L’un derrière l’autre, retenant leur souffle, les deux hommes gagnèrent les quelques marches qui donnaient accès au couronnement de la tour. Dans les profondeurs de celle-ci tout était silencieux. Seule, la petite toux sèche d’un des hommes de garde tout en bas de l’escalier parvint jusqu’à eux. L’acoustique, apparemment, était, excellente dans ce vaste cylindre de pierre.

Restait à ouvrir la dernière porte. Lentement, doucement, Tournemine approcha la clef de la serrure, la fit pénétrer, tourna avec une extrême lenteur… Mais cette clef-là était aussi bonne que les deux autres et le vantail s’ouvrit lui aussi sans la moindre difficulté : les candidats à l’évasion se retrouvèrent sous le ciel, à l’air libre.

Peu engageant le ciel en question. Noir comme de l’encre, il continuait à dégoutter continuellement transformant la plate-forme en une grande flaque d’eau que n’éclairait aucun reflet. Un peu en arrière des créneaux, assez retirés pour que leurs bouches n’y apparussent pas, on pouvait deviner la silhouette menaçante des canons.

En débouchant sur la tour de la Liberté dont ils espéraient bien qu’elle n’allait pas les décevoir, Gilles et Pongo oubliant la pluie se donnèrent la joie de respirer deux ou trois fois très profondément, emplissant avec délices leurs poumons de l’air humide et froid, cependant que leurs yeux, vite accoutumés à l’obscurité, fouillaient l’immensité qui les entourait. Au-delà des tours et de leurs tourelles d’escaliers qui ressemblaient à des champignons, Paris était étendu à leurs pieds.

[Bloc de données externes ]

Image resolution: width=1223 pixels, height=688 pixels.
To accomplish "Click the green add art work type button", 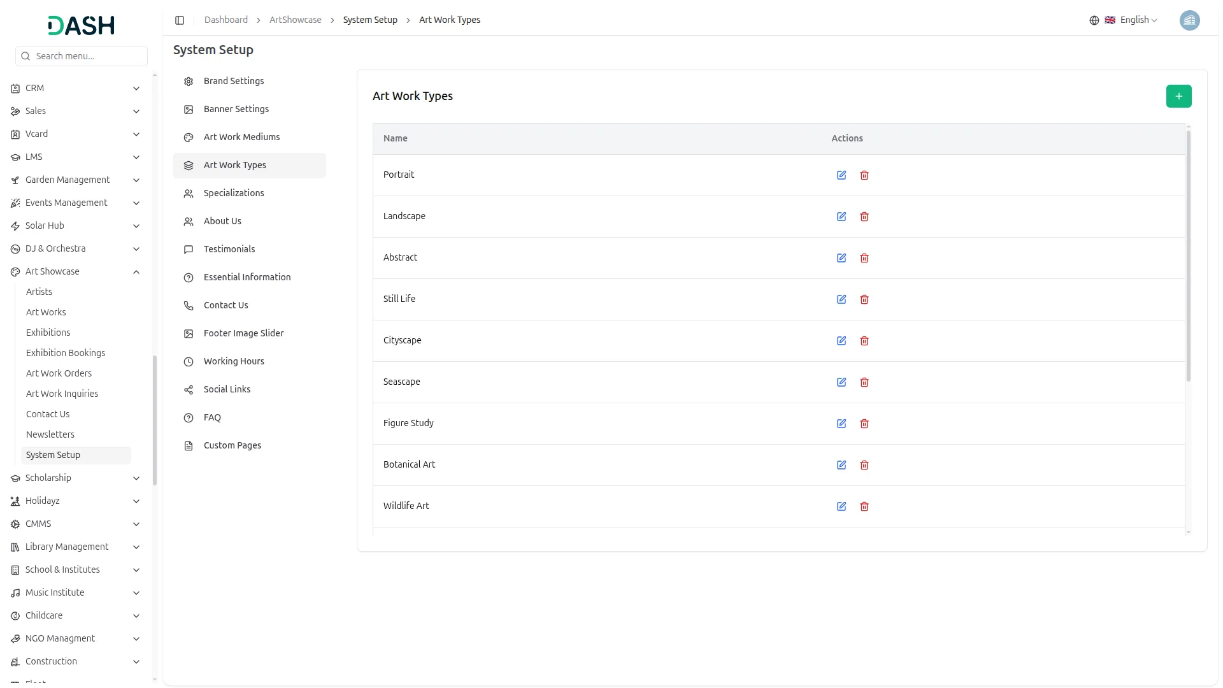I will 1178,96.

En dépit de la nuit pluvieuse, quelques points lumineux perçaient l’obscurité, feux brûlant auprès de corps de garde ou lanternes dansant sur leurs cordes aux carrefours. Par meilleur temps on eût distingué aisément les hauteurs de Montmartre et de Montrouge, avec leurs moulins, les tours plus proches de Notre-Dame, la flèche de la Sainte-Chapelle et le long ruban, à peine moiré, de la Seine.